Conclusions: In this multivariate and multimodal study in antipsychotic-naïve patients, only cognition significantly discriminated patients from controls, and no modality appeared to predict short-term symptom remission. Overall, these findings add to the increasing call for cognition to be included in the definition of schizophrenia. To bring about the full potential of machine learning algorithms in first-episode, antipsychotic-naïve schizophrenia patients, careful a priori variable selection based on independent data as well as inclusion of other modalities may be required.

Trial registration: ClinicalTrials.gov NCT01154829.
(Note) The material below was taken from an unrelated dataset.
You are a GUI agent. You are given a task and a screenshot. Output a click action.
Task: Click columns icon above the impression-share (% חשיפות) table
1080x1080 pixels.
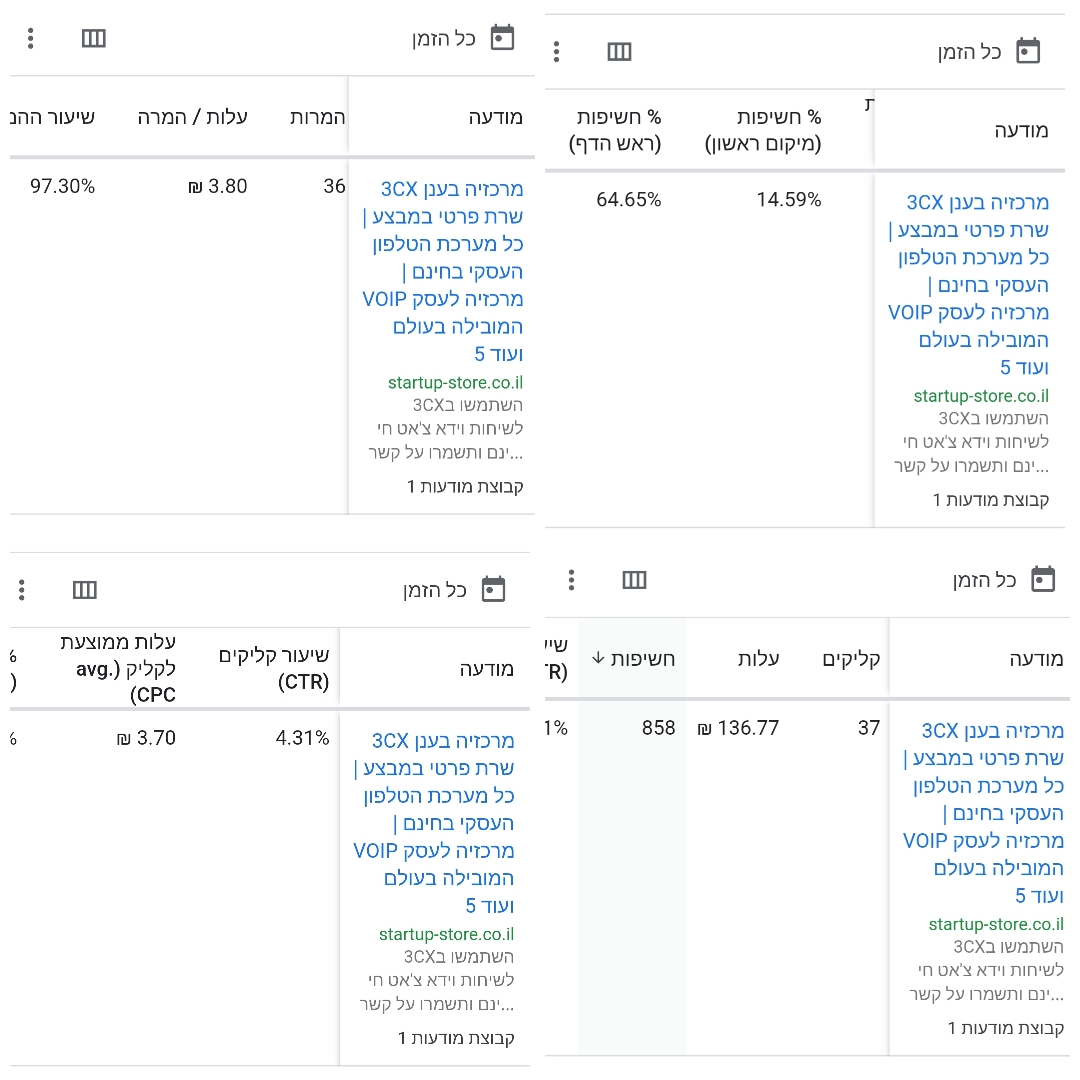(x=620, y=51)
Keywords: Antipsychotic-naïve first-episode schizophrenia; cognition; diffusion tensor imaging; electrophysiology; machine learning; structural magnetic resonance imaging.

Figures

Fig. 1.
Fig. 1.
Diagram of the multivariate analysis pipeline. Forty-six patients and 58 healthy controls were included in the baseline analyses. ‘Data’ refer to input variables from cognition, electrophysiology, structural magnetic resonance imaging, and diffusion tensor imaging. For each of the 100 splits, 2/3 of subjects were used for training and 1/3 of subjects were used for testing. Subjects with missing data were not used in test sets. Training data were scaled (zero mean, unit variance), and the test sets were scaled using these parameters. Missing data were imputed using K-nearest neighbor imputation with K = 3 (Bak and Hansen, 2016), and only subjects with complete data were included in the test sets. Finally, nine different configurations of machine learning algorithms were applied to predict diagnosis. CV = cross-validation. See text for details.
Fig. 2.
Fig. 2.
Unimodal diagnostic accuracies for cognition (Cog), electrophysiology (EEG), structural magnetic resonance imaging (sMRI), and diffusion tensor imaging (DTI) for each of the nine different configurations of machine learning algorithms. X-axes show the accuracies (acc), and y-axes show the sum of correct classifications for each of the 100 random subsamples (see Fig. 1). Dotted vertical black line indicates chance accuracy (56%). With cognitive data, all nine configurations of algorithms significantly classified ‘patient v. control’ (p values = 0.001–0.009). No algorithms using EEG, sMRI, and DTI-data resulted in accuracies exceeding chance. The nine different configuration of machine learning algorithms: nB, naïve Bayes; LR, logistic regression without regularization; LR_r, logistic regression with regularization; SVM_l, support vector machine with linear kernel; SVM_h, SVM with heuristic parameters; SVM_o, SVM optimized through cross-validation; DT, decision tree; RF, random forest; AS, auto-sklearn. See text for details.
Fig. 3.
Fig. 3.
(a) Manhattan plot with univariate t tests of all variables along the x-axis [cognition (Cog), electrophysiology (EEG), structural magnetic resonance imaging (sMRI), and diffusion tensor imaging (DTI)] and log-transformed p values along the y-axis. Lower dashed horizontal line indicates significance level of p = 0.05. Upper dashed lines indicate the Bonferroni-corrected p value for each modality. (b) In colored horizontal lines, the fraction of data splits (see Fig. 1), where individual variables were included in the final machine learning model, which determined the diagnostic accuracy (presented in Fig. 2). Specification of variables is provided in online Supplementary Material. Only configurations of the six machine learning algorithms, which included feature selection, are shown. nB, naïve Bayes; LR, logistic regression without regularization; LR_r, logistic regression with regularization; SVM_l, support vector machine with linear kernel; DT, decision tree; RF, random forest.